市議選は2度目の挑戦。「前回はあと一歩だった。今回は告示日の今月15日が誕生日で、気合が入った」という。選挙戦では行動力をアピールし、市民と行政が連携するイベントづくりなどを訴えてきた。
勝又さんは「コミュニティーの形成や経済の活性化など課題は多い。発信力を磨き、石巻にいい風を吹かせる」と意気込んだ。
新人2位・宇都宮弘和さん 公約、必ず実現する
新人2位で当選した宇都宮弘和さん(46)は22日午後11時半ごろ、石巻市小船越の事務所で支持者の拍手に迎えられ、深々と頭を下げた。
今期限りで引退する現職で元副議長の高橋栄一さん(72)の後継として組織を固め、地元の河北地区の全世帯を訪問。小中学校の同級生が支持拡大に動き、役員を務める運送会社関連の票も集めた。

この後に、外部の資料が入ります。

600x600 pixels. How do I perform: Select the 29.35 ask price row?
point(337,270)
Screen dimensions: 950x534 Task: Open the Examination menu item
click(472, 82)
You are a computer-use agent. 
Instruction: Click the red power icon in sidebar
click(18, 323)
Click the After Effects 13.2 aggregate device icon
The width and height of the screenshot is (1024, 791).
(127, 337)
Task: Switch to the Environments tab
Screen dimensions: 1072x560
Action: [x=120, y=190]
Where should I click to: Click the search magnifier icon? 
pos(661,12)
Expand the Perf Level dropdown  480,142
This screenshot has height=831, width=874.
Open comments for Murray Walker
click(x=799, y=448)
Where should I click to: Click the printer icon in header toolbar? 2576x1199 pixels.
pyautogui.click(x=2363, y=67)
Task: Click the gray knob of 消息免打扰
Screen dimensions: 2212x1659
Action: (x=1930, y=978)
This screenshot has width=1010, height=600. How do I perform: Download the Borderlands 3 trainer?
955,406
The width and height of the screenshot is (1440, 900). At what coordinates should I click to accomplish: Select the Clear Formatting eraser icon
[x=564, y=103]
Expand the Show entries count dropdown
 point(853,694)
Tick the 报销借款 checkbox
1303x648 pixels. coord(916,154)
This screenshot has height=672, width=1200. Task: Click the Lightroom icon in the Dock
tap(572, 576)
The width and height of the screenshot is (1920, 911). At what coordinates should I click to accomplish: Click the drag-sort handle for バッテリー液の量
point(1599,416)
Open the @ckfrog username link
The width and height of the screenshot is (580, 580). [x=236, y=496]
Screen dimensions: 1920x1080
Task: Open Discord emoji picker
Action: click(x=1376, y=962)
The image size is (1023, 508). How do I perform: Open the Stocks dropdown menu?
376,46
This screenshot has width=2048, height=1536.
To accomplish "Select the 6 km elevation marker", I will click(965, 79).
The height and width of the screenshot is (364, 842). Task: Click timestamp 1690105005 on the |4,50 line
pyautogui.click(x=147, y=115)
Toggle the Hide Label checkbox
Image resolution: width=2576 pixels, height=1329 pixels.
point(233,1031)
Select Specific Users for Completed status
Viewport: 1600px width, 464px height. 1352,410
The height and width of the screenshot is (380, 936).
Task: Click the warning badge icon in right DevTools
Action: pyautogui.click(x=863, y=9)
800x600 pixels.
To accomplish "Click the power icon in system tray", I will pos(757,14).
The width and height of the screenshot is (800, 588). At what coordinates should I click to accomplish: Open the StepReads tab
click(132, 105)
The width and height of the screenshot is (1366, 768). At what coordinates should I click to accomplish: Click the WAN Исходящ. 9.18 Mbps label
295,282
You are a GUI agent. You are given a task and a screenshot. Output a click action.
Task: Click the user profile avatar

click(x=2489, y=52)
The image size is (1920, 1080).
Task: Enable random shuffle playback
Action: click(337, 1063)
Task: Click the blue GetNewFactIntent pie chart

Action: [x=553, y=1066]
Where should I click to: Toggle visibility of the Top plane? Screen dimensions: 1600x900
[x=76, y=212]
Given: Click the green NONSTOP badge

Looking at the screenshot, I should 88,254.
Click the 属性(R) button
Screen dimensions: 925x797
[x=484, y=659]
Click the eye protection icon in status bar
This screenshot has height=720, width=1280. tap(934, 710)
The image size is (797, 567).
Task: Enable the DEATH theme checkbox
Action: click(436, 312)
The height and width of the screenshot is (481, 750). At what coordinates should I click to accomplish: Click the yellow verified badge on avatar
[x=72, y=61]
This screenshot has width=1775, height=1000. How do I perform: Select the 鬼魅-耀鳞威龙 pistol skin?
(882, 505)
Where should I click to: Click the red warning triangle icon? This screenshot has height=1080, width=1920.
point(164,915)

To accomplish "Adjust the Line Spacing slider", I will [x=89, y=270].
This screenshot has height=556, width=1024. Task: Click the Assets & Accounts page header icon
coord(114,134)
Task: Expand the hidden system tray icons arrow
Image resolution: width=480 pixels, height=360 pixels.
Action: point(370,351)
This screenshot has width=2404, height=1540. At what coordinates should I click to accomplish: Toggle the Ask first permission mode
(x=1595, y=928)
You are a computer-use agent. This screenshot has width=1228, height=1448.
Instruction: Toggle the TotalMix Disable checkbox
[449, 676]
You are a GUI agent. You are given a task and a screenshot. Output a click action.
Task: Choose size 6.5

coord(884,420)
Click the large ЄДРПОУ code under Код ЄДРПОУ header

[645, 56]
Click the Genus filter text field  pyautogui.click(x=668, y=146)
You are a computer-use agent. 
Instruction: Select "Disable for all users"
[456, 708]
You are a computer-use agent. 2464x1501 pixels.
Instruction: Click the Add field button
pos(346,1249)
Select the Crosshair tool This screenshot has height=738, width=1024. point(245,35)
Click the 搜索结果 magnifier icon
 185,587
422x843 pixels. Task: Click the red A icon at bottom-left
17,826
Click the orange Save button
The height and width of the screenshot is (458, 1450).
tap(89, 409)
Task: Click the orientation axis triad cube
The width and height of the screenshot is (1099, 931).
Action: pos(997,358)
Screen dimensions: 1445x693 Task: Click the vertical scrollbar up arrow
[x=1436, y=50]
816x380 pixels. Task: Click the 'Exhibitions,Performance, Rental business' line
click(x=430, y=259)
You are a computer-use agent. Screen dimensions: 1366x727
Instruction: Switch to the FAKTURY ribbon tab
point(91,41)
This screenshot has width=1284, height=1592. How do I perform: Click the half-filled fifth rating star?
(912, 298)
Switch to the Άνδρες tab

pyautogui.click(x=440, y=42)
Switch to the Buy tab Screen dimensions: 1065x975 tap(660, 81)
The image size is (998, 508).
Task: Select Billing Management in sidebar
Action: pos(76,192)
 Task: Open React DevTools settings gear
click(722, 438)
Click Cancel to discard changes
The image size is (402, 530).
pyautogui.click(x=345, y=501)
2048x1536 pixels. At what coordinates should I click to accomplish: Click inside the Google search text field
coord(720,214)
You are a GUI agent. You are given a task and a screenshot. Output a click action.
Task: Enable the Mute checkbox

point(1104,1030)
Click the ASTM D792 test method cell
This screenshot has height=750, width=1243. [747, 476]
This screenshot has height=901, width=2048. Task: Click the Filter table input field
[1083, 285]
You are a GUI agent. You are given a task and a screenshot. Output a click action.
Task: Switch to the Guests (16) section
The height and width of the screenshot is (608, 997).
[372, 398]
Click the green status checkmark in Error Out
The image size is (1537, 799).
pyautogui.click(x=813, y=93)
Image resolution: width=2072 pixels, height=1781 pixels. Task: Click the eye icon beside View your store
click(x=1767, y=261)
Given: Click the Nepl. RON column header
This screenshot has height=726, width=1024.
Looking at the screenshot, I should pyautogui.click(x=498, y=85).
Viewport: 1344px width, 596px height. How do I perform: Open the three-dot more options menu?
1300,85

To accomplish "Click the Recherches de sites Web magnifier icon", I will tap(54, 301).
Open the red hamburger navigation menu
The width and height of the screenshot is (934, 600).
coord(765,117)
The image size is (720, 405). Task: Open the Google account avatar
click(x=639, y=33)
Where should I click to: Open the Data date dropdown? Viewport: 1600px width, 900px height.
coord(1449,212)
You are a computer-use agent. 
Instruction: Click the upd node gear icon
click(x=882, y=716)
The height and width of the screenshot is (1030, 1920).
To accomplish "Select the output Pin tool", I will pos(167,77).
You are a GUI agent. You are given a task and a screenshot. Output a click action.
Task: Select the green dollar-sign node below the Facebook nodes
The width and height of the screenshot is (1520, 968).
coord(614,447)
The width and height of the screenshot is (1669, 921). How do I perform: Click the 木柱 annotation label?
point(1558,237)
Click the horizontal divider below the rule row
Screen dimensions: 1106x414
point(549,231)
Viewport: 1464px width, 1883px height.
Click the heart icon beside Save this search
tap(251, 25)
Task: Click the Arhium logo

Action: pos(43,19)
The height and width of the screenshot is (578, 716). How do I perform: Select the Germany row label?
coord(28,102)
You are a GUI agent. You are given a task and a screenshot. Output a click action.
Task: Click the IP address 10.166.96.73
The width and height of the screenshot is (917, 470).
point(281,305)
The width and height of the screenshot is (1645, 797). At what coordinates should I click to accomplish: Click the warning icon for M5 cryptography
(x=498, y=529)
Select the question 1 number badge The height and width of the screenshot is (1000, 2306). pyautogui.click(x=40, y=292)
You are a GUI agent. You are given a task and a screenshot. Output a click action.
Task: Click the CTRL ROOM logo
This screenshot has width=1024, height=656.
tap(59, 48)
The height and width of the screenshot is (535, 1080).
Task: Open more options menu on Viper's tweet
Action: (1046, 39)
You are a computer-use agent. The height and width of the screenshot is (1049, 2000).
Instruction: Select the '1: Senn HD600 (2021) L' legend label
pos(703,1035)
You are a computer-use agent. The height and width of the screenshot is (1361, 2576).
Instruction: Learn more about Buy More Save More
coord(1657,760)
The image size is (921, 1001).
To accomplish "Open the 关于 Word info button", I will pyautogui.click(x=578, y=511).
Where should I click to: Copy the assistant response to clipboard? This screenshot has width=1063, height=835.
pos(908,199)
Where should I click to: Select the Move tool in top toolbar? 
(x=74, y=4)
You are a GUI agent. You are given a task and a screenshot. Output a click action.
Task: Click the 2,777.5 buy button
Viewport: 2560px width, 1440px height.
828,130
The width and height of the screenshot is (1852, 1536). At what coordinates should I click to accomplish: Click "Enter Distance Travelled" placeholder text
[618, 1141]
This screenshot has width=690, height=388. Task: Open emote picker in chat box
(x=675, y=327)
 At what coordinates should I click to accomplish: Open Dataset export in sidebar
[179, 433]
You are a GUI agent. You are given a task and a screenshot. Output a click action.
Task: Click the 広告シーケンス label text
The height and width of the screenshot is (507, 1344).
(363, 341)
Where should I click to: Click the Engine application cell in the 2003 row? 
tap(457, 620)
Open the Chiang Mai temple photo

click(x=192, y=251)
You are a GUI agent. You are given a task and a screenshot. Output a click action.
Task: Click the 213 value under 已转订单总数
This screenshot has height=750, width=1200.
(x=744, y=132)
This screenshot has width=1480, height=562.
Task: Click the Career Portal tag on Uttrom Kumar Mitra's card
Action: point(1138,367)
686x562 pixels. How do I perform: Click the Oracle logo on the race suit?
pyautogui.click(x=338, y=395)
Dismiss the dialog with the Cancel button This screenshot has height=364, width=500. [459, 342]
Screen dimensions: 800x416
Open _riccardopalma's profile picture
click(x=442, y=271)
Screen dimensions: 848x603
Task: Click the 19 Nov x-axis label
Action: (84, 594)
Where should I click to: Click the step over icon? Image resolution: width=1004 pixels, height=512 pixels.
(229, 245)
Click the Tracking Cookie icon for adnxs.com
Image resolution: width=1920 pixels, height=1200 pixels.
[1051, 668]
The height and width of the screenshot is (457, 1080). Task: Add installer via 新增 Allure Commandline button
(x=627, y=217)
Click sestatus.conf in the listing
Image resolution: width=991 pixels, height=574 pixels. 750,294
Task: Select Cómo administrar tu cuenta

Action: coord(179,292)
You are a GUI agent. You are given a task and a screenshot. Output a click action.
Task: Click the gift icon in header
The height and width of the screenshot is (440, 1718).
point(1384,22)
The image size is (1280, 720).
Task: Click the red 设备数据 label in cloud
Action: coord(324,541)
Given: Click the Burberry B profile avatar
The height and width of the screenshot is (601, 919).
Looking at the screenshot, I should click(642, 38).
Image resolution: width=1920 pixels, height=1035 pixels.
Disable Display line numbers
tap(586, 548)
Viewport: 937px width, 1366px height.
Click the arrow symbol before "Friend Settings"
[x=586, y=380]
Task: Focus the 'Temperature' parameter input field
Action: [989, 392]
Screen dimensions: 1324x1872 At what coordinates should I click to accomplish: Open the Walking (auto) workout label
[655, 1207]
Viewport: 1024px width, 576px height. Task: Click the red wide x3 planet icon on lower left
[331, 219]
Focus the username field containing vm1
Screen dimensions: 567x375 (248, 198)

マイクを握った宇都宮さんは家族や集まった支持者それぞれに感謝を伝え、「公約は必ず実現する。選んで良かったと思ってもらえる人間になる」と誓った。
新人・我妻久美子さん 女性視点を市政に
新人の我妻久美子さん(43)は23日午前0時半ごろ、石巻市須江の事務所前で、支持者や駆け付けた斎藤正美市長らと万歳。「皆さんのおかげで当選できました」とあいさつし、初当選の喜びを分かち合った。
小学生と高校生3姉妹の母。育児と地域活動の経験から、子育て支援や福祉の充実を図ろうと昨年9月に立候補を決めた。須江のバイオマス発電所計画反対では運動の先頭に立った。地元の河南地区を丹念に回り、支持拡大に努めた。
「女性の視点や子育て世代の声を市政に反映させていきたい」と抱負を語った。
最年長・丹野清さん 活力ある街つくる
6期連続、最年長で当選したのは丹野清さん(75)。23日午前0時すぎに石巻市渡波町の事務所に姿を見せ、「皆さんの力で支えていただき、一票一票積み重ねてもらった」と感謝した。
43人が立候補した今回は新人候補が台頭した。「丹野さんは大丈夫と言われたが、安心ムードが漂うと票が流れる。大変な選挙になると思った」と振り返る。
旧市から26年市議を務め、東日本大震災後も地元の声を市政に届けてきた。「4年間やるべき仕事はたくさんある。活力のある街を皆さんと共につくりたい」と決意を新たにした。